If pictures appear among the lines below, leave them out while you return exactly the lines from the one with "Image resolution: width=1142" through the one with "Click the grayed-out Delivered checkmark icon".

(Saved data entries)
________

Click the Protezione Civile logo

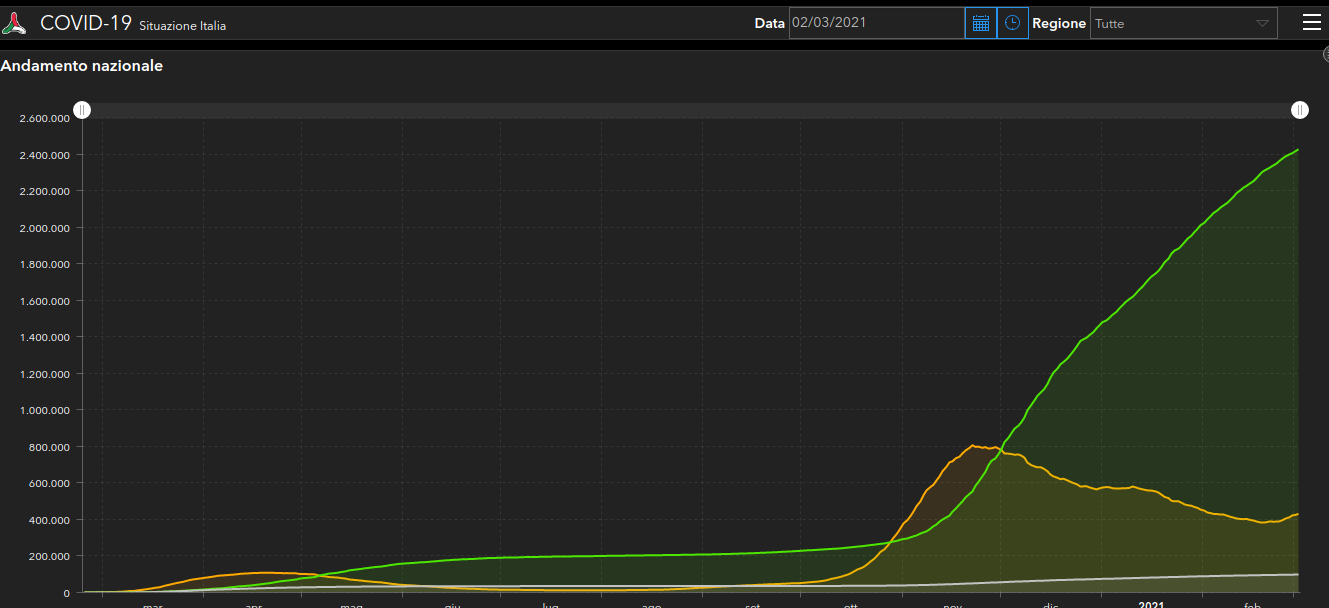coord(15,23)
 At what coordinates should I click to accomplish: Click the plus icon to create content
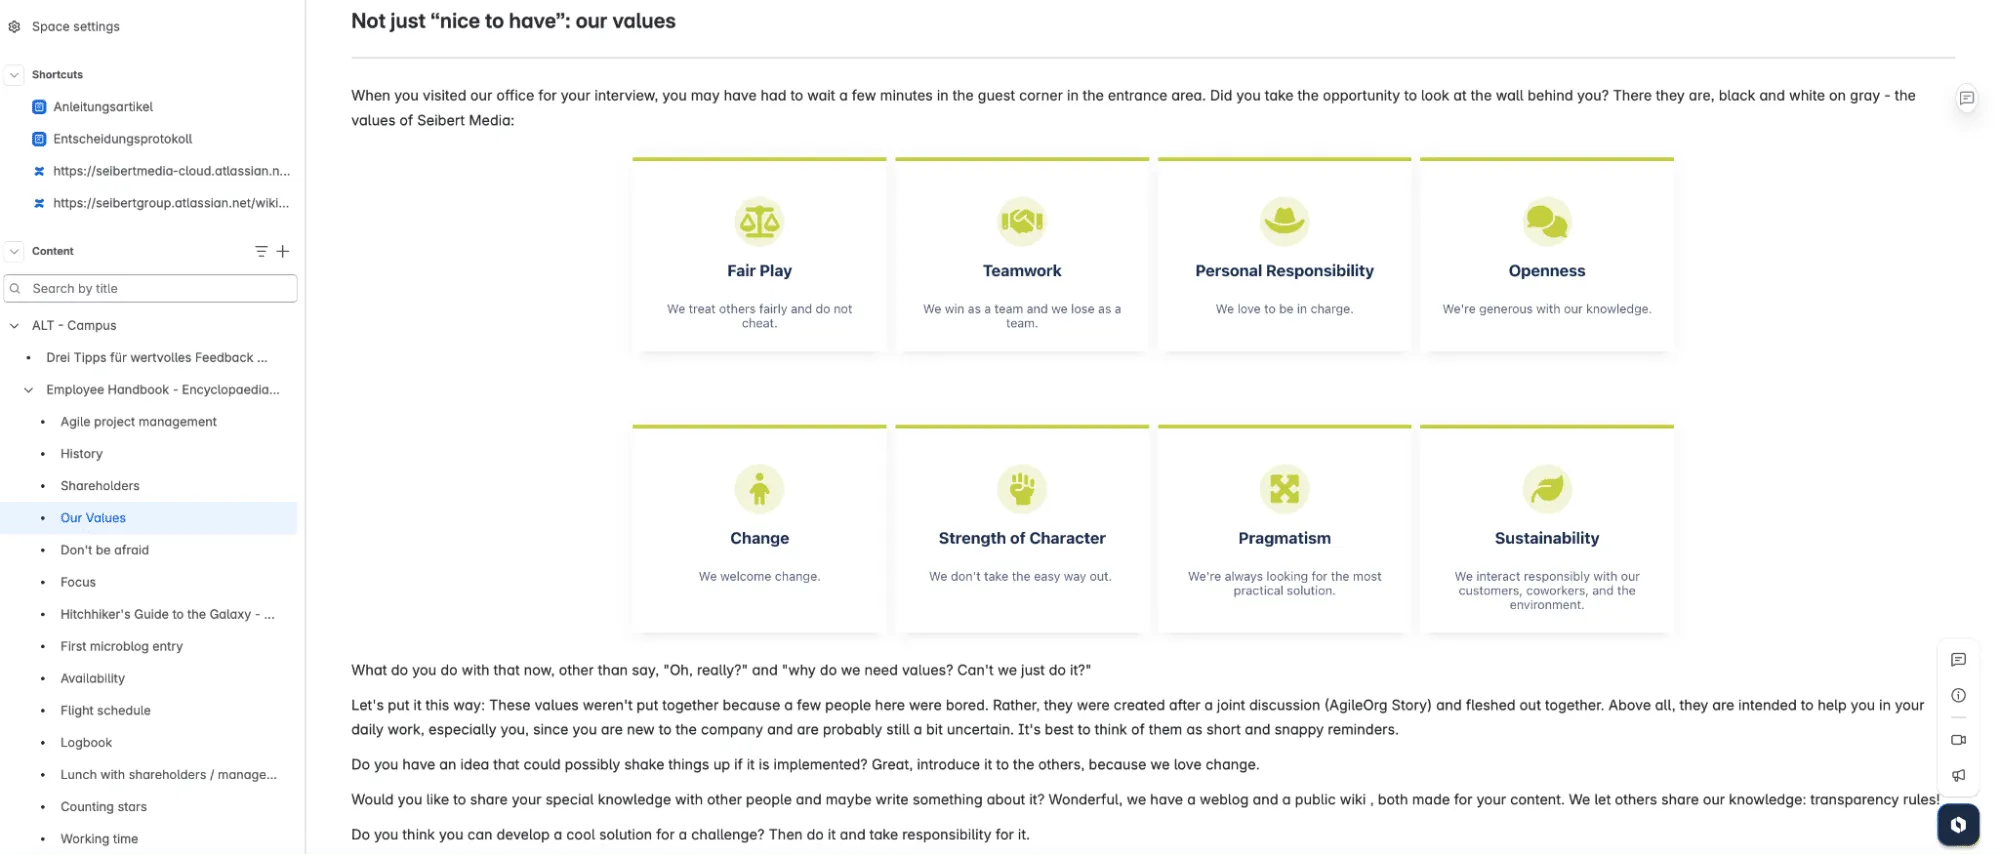point(283,251)
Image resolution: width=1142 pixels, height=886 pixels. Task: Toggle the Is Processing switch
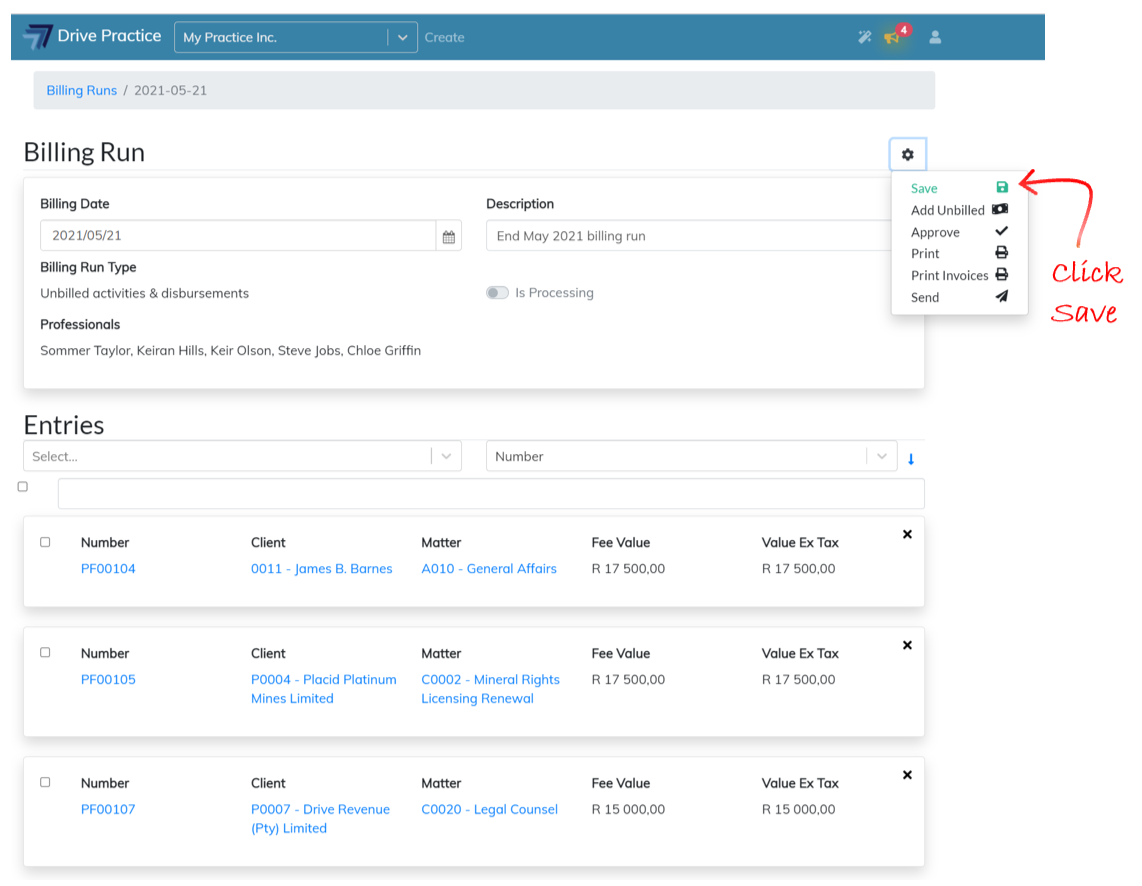pyautogui.click(x=497, y=293)
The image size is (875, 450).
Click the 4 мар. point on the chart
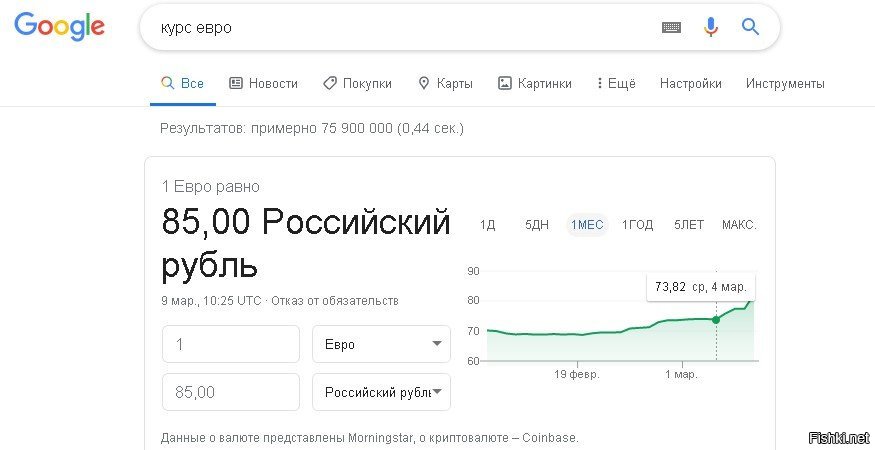(x=716, y=320)
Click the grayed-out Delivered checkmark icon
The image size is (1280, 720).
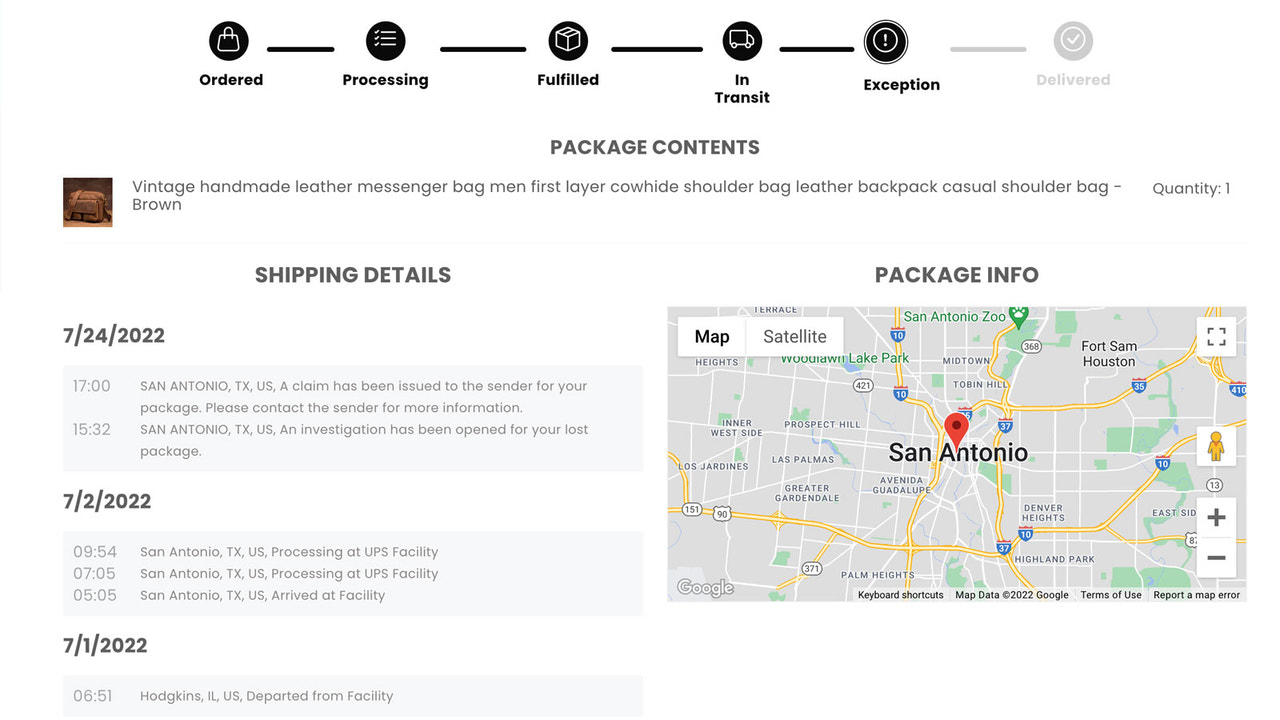coord(1072,42)
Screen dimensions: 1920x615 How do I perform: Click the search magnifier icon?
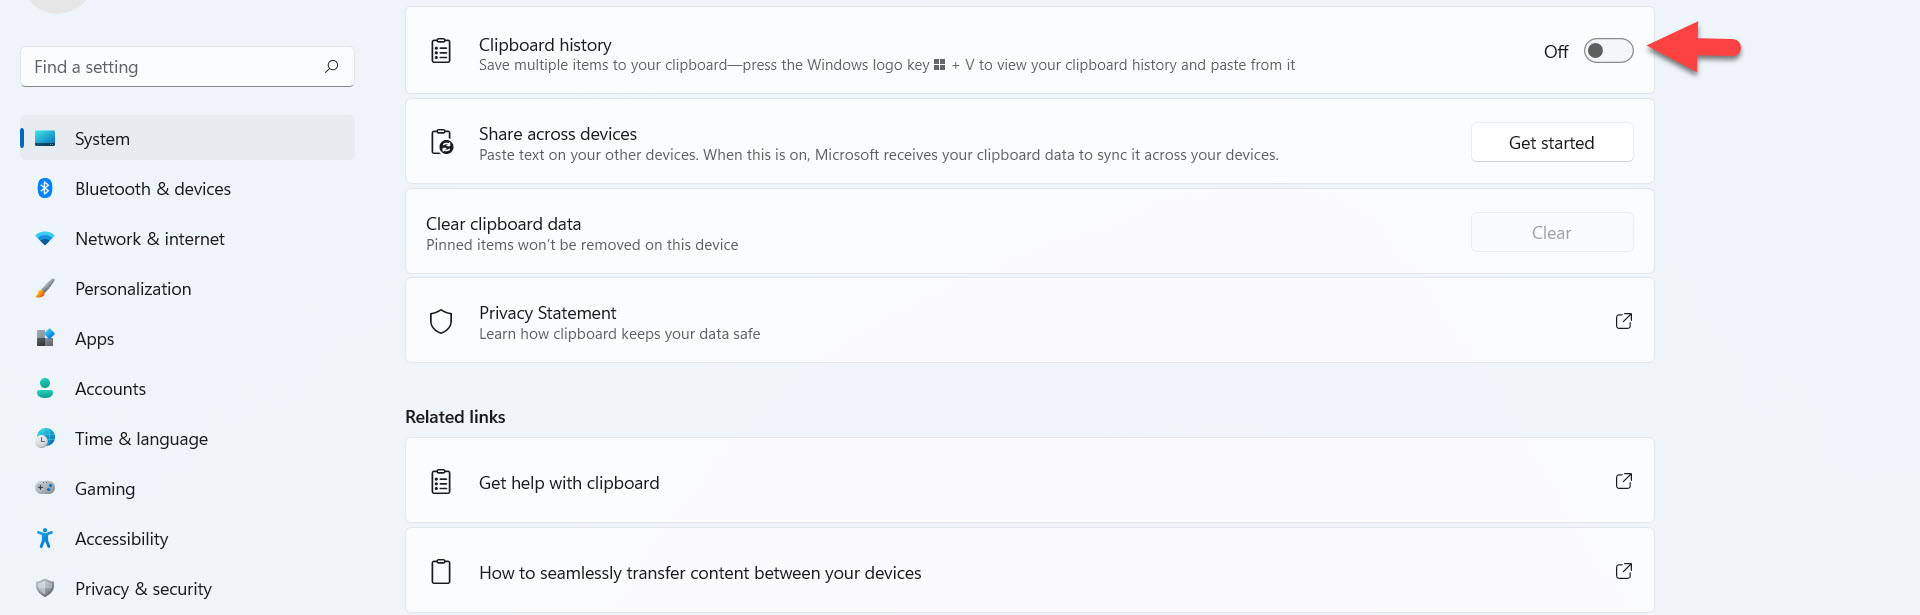(331, 67)
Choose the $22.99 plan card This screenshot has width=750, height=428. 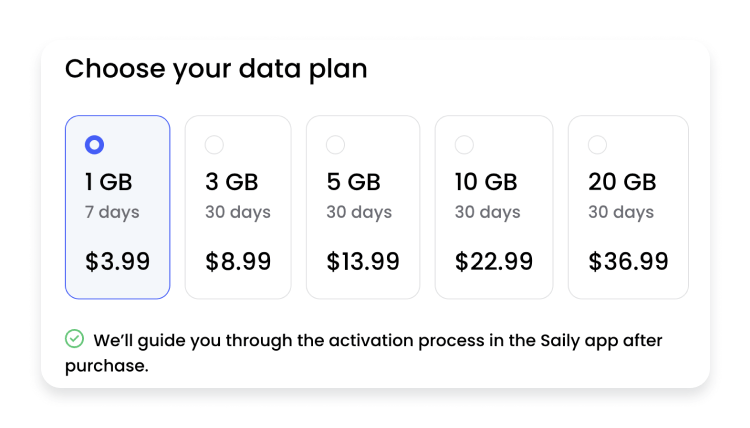point(494,207)
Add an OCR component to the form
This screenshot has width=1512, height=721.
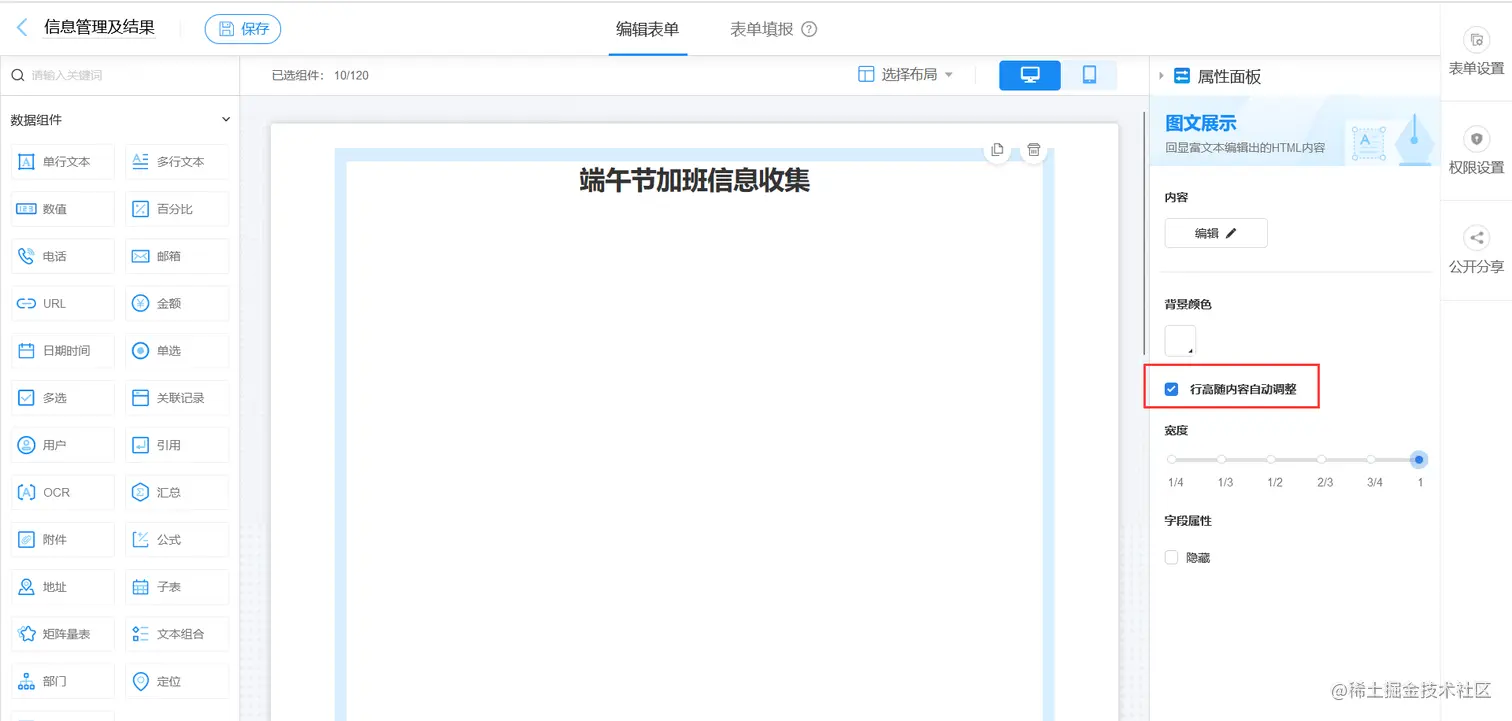62,492
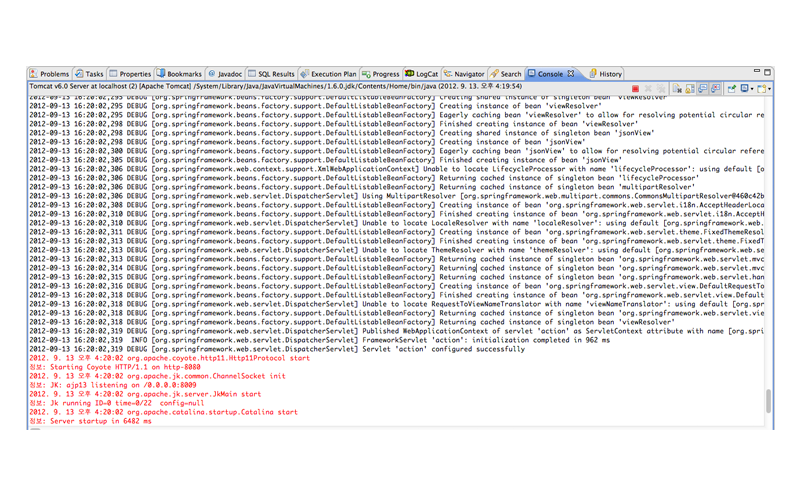Expand the Open Console dropdown arrow
Image resolution: width=800 pixels, height=500 pixels.
pyautogui.click(x=770, y=89)
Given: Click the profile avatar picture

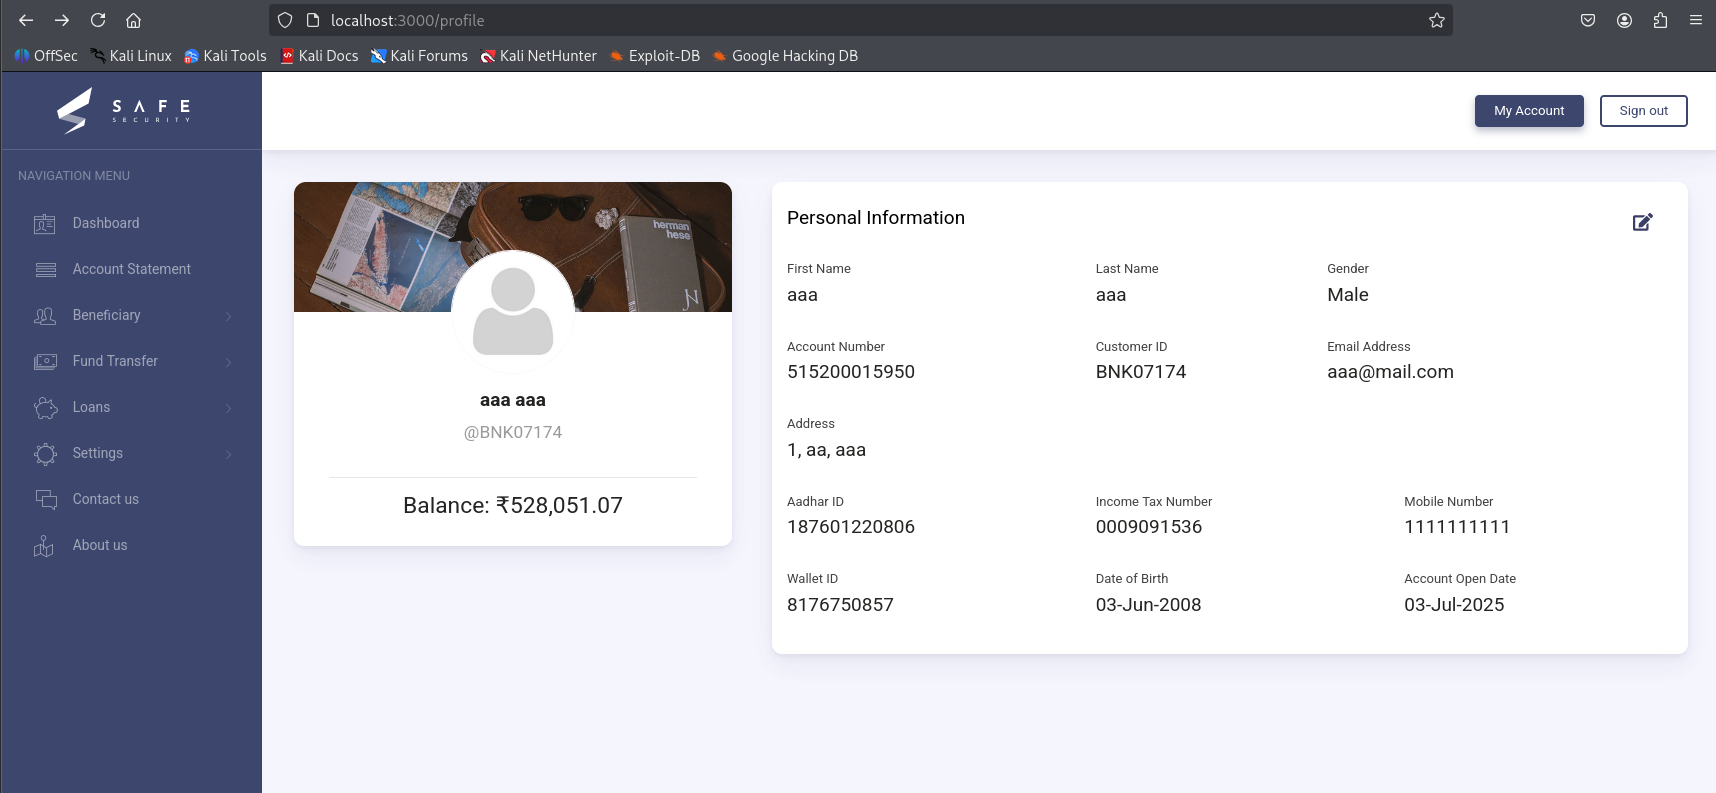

________

▶ **TASK SOLUTION**:
Image resolution: width=1142 pixels, height=886 pixels. Task: Toggle the Is Processing switch
pyautogui.click(x=497, y=293)
The image size is (875, 450).
Click the 4 мар. point on the chart
(x=716, y=320)
Click the grayed-out Delivered checkmark icon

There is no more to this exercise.